Tarefas a fazer |
a - Copie do texto sobre o aborto no Brasil o trecho que começa em "Por outro lado, vale" e termina em "materna no Brasil.".
b - Responda às perguntas abaixo com base no texto sobre o aborto no Brasil.
(i) Que posição o aborto ocupa entre as causas de morte materna no Brasil?
(ii) Segundo a estimativa para 2005, quantos abortos em condições inseguras ocorreram para cada 100 nascidos vivos?
(iii) Quem coordenou o estudo "20 anos de pesquisa sobre o aborto no Brasil"?
c - Dê continuidade ao texto sobre o aborto no Brasil a partir da última frase apresentada.

Trecho do texto |
+ + + +

Por Nilcéia Freire
A discussão sobre o aborto no país e a primazia das mulheres em tomarem a
decisão sobre sua realização foi, desde sempre, revestida de grande
simbolismo posto que confronta a sociedade com temas "intocáveis", como o
início da vida humana e a "propriedade" sobre os corpos femininos.
Nos
últimos anos e, especialmente a partir da I e da II Conferências
Nacionais de Políticas para as Mulheres, o tratamento do tema ganhou
novos contornos. A aprovação da resolução que demandava ao governo
brasileiro iniciativas que viessem a rever, no sentido
descriminalizante, a legislação brasileira, inseriu a questão do aborto
no campo de discussão das políticas públicas, mais especificamente, no
âmbito da saúde pública.
Por outro lado, vale registrar que no
Brasil, seguindo uma tendência mundial, houve no mesmo período um
acentuado crescimento e/ou explicitação de posições conservadoras quanto
ao tema, por parte de diferentes grupamentos religiosos que ampliaram sua força política no Congresso Nacional.
Na
sociedade brasileira, apesar da legislação restritiva e criminalizante,
a prática clandestina do aborto ocorre em escala que coloca em risco a
vida de milhares de mulheres, sobretudo nos extratos de renda mais
baixos da população, configurando-se, desta maneira, como a quarta causa
de morte materna no Brasil.
Estima-se que, em 2005 (1), para
cada 100 nascidos vivos ocorreram 30 abortos realizados em condições
inseguras e precárias. Em termos de mortalidade materna, se
aprofundarmos as estatísticas, considerando os aspectos socioeconômicos,
verificamos que as maiores vítimas são mulheres negras e pobres. A
desagregação dos dados em relação ao quesito raça e cor elucida parte da
desigualdade étnico-social entre as brasileiras: das mortes maternas
causadas pelo aborto em 2004, aproximadamente 9% eram mulheres brancas e
20% eram negras (2).
Em 2009, foi apresentado um estudo financiado pelo Ministério da Saúde, "20 anos de
pesquisa sobre o aborto no Brasil", coordenado por Débora Diniz e
Marilena Corrêa, em que se revela o perfil das mulheres que realizam o
aborto no Brasil, concluindo-se que são, predominantemente, mulheres
entre 20 e 29 anos, em união estável, com até oito anos de estudo,
trabalhadoras e católicas. Os resultados da pesquisa põem por terra o
estereótipo de que somente mulheres "irresponsáveis" e "inconsequentes"
recorrem ao aborto como solução para o problema da gravidez indesejada e
o reposiciona como opção, via de regra difícil, de mulheres e, porque
não dizer, de homens, que por diferentes razões vivenciam essa
contingência de vida.
Independentemente das condições econômicas,
sociais, de escolaridade, entre outras, em que se encontram essas
mulheres, a criminalização da prática do aborto as iguala sonegando-lhes
o direito à saúde e impondo-lhes as consequências no campo
psíquico e social de uma gravidez não desejada.

+ + + +

Dados brutos |
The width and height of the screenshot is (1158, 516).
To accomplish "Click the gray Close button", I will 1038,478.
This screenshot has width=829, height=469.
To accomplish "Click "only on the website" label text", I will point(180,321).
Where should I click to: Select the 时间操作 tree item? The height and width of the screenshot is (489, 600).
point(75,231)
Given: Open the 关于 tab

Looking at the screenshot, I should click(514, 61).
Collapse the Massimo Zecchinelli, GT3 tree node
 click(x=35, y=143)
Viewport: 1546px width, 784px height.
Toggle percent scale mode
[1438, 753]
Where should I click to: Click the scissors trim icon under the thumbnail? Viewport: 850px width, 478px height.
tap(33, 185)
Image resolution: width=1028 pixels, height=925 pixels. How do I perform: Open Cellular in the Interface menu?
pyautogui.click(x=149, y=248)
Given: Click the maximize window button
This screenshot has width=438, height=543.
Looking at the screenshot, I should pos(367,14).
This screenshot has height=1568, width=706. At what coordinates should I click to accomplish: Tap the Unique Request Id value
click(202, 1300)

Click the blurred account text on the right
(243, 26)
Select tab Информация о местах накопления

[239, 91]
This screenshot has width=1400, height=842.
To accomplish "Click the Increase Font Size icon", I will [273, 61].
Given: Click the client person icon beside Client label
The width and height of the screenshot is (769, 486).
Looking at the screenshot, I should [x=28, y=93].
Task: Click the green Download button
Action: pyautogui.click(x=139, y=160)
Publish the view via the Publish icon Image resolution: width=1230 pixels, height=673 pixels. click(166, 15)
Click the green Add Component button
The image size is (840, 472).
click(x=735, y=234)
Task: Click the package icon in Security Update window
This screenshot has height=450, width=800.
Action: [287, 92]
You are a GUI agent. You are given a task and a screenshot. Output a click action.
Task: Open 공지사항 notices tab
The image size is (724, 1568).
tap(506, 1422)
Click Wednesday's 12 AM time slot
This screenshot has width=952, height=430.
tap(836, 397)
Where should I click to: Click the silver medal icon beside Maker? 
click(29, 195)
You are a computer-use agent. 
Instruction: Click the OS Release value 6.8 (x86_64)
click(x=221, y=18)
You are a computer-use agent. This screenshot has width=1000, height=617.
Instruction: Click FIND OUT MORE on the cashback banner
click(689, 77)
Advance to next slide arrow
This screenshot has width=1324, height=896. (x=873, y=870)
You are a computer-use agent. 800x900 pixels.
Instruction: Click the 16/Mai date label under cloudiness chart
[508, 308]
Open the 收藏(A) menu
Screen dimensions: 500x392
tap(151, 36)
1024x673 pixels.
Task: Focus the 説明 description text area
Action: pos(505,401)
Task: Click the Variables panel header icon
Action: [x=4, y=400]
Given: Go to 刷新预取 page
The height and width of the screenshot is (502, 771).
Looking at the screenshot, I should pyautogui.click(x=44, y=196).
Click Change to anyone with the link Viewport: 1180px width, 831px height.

+ + + +

Respostas finais |
a -
Por outro lado, vale registrar que no
Brasil, seguindo uma tendência mundial, houve no mesmo período um
acentuado crescimento e/ou explicitação de posições conservadoras quanto
ao tema, por parte de diferentes grupamentos religiosos que ampliaram sua força política no Congresso Nacional.
Na
sociedade brasileira, apesar da legislação restritiva e criminalizante,
a prática clandestina do aborto ocorre em escala que coloca em risco a
vida de milhares de mulheres, sobretudo nos extratos de renda mais
baixos da população, configurando-se, desta maneira, como a quarta causa
de morte materna no Brasil.

b -
(i) É a quarta causa de morte materna no Brasil.
(ii) 30 abortos.
(iii) Débora Diniz e Marilena Corrêa.

c -
As mulheres que
recorrem ao aborto inseguro ou clandestino ficam expostas ao risco dos
agravos a sua saúde e até a morte, além do sofrimento moral de um
processo judicial que pode levar à condenação. O caso das dez mil
mulheres de Mato Grosso do Sul é exemplar no sentido de demonstrar as
possíveis consequências de uma legislação tão anacrônica quanto injusta.
Ao
avaliar o VI Relatório Nacional Brasileiro, o Comitê de Eliminação da
Discriminação contra Mulheres das Nações Unidas, recomendou, juntamente
com outras medidas, que o país proceda à revisão da legislação, com
vistas à descriminalização do aborto, e que prossiga com seus esforços
para aumentar o acesso das mulheres à assistência à saúde, em particular
aos serviços de saúde sexual e reprodutiva, o que inclui a assistência
aos casos e às complicações decorrentes de abortos não seguros. Tal
recomendação se
fundamenta nos dados sobre morte materna em consequência de abortamento
inseguro.
As recomendações do Comitê revalidam e reforçam os
compromissos assumidos pelo país em diferentes instrumentos
internacionais, por meio dos quais se reconhece que a exposição aos
riscos de um abortamento inseguro implica em violação dos direitos
humanos de meninas e mulheres, a exemplo da Declaração de Viena, de
1993, e que direitos sexuais e reprodutivos são direitos humanos,
conforme a definição resultante da IV Conferência Mundial sobre a
Mulher, em Pequim, em 1995. O compromisso do Estado brasileiro expresso
nesses instrumentos é claro no sentido da abordagem do aborto como
problema de saúde pública e da necessidade de rever a legislação
restritiva e punitiva sobre o tema.
Urge, portanto, aprofundar o
debate entre nós com a delicadeza que o assunto merece e com a
consciência da polêmica que desperta. Sendo partícipe da Convenção sobre
a Elimi
nação de todas as Formas de Discriminação contra a Mulher, o Estado
brasileiro deve garantir os direitos sexuais e reprodutivos das mulheres
brasileiras através da discussão livre e informada.
Para isso, é
imprescindível superar os paradigmas estigmatizantes do machismo e do
sexismo que obstaculizam a verdadeira promoção da igualdade entre homens
e mulheres e avançar rumo a uma sociedade garantidora da totalidade dos
direitos humanos.
Urge enfrentar o debate sobre o aborto com a
consciência da proporção de seus impactos na vida das mulheres. E aqui,
cabe lembrar o julgamento da Ação de Arguição de Descumprimento de
Preceito Fundamental nº 54 sobre a interrupção de gestações de fetos
anencéfalos que, felizmente, teve parecer favorável do Supremo Tribunal
Federal.
Ainda que delicada e difícil a discussão sobre o tema, o
aborto está, mais do que nunca, em pauta e à sociedade brasileira, e em
especial às mulheres, cabe decidir sobre qual devem ser os próximos passos.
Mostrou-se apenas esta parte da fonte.